**TEXTE EXTRAIT:**

* * * * * * * * *

Une étrange réussite
Il est inutile de dire que
Love & Pop est déconseillé aux estomacs fragiles et aux allergiques du film turbo. Anno Hideaki, animateur reconnu notamment chez Miyazaki ou en tant que réalisateur de la série populaire
Evangelion, distille en l'espace de près de deux heures un savoir-faire acquis dans le domaine de l'animation, produisant ici un effet à double tranchant. Si le film ne se distingue pas d'une quelconque "descente aux enfers" à l'humour noir très prononcé, il parvient néanmoins à marquer au fer rouge son empreinte déjantée dans l'univers de la comédie dramatique "stylisée" renvoyant un Tsukamoto aux oubliettes sans trop sourciller. Ici, robots et salarymen paranoïaques sont remplacés par de jeunes adolescentes entre 16 et 17 ans, plutôt dans l'air du temps, adeptes du speed dating par téléphone histoire de gagner quelques sous. L'une d'entre elles, Hiromi, rêve de pouvoir s'acheter une bague mais ne possède pas assez d'argent pour se l'offrir, elle décide donc de profiter de speed dating douteux pour se faire quelques sous, sans forcément savoir ce qui l'attend. Anno tourne alors en dérision cette mode pour se faire de l'argent facile puisqu'il met en scène avant tout des speed-daters particulièrement pervers ou alors obnubilés par une certaine forme de fétichisme. Cela va du simple salaryman désireux de déjeuner avec deux étudiantes, puis leur faire une morale pas bien cohérente, au type illuminé souhaitant "nourrir" ses deux invités avec une quantité de plats et de leur parler cuisine toute la soirée. Autre exemple de délire pervers, un homme de bonne condition amène ses hôtes dans une salle de karaoke pour ensuite les inviter à mâchouiller des grains de raisin puis de les recracher dans une petite capsule scientifique. Le personnage, pourtant "monsieur tout le monde" s'équipe de tout un attirail de chirurgien et récupère les restes mâchouillés avec pincettes et tout le grand jeu.

* * * * * * * * *

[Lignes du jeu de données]
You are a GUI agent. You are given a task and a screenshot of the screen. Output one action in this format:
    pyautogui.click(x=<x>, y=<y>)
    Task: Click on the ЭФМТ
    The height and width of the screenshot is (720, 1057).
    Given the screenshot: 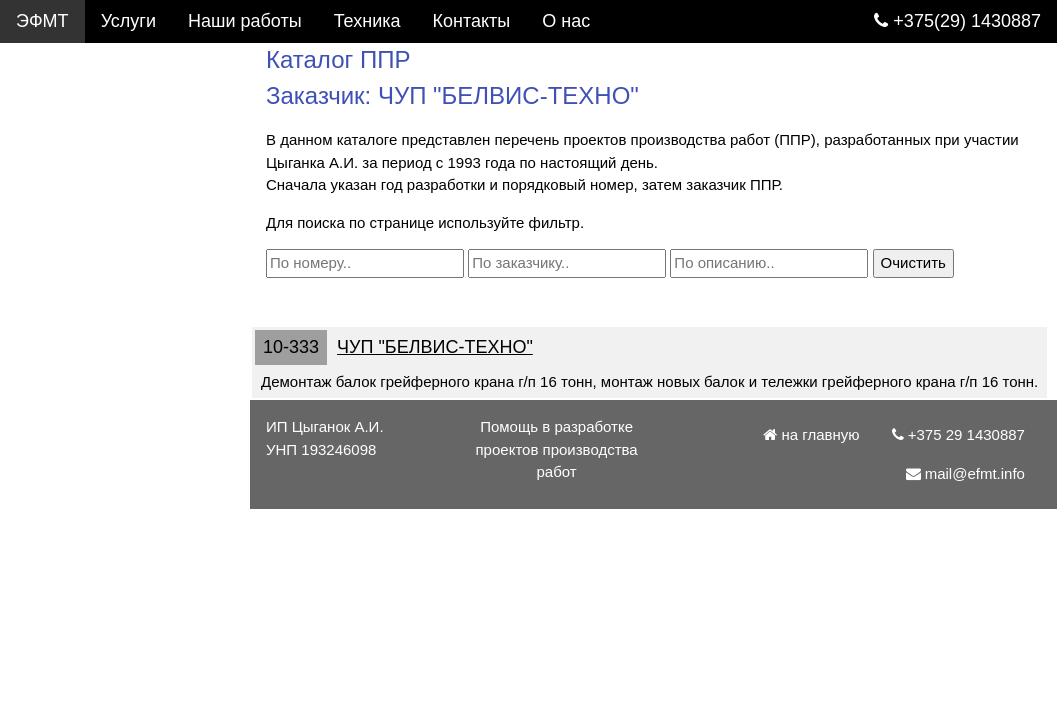 What is the action you would take?
    pyautogui.click(x=42, y=21)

* * * * * * * * *

**OBJECTIF A:** Traduisez en anglais cette phrase de la critique de Love & Pop : « Ici, robots et salarymen paranoïaques sont remplacés par de jeunes adolescentes entre 16 et 17 ans, plutôt dans l'air du temps, adeptes du speed dating par téléphone histoire de gagner quelques sous. »
**OBJECTIF B:** D'après la critique de Love & Pop, quel objet Hiromi rêve-t-elle de pouvoir s'acheter ?

**SOLUTION A:** Here, robots and paranoid salarymen are replaced by young teenage girls between 16 and 17 years old, rather in step with the times, who are keen on phone speed dating as a way to earn a little money.

**SOLUTION B:** Une bague.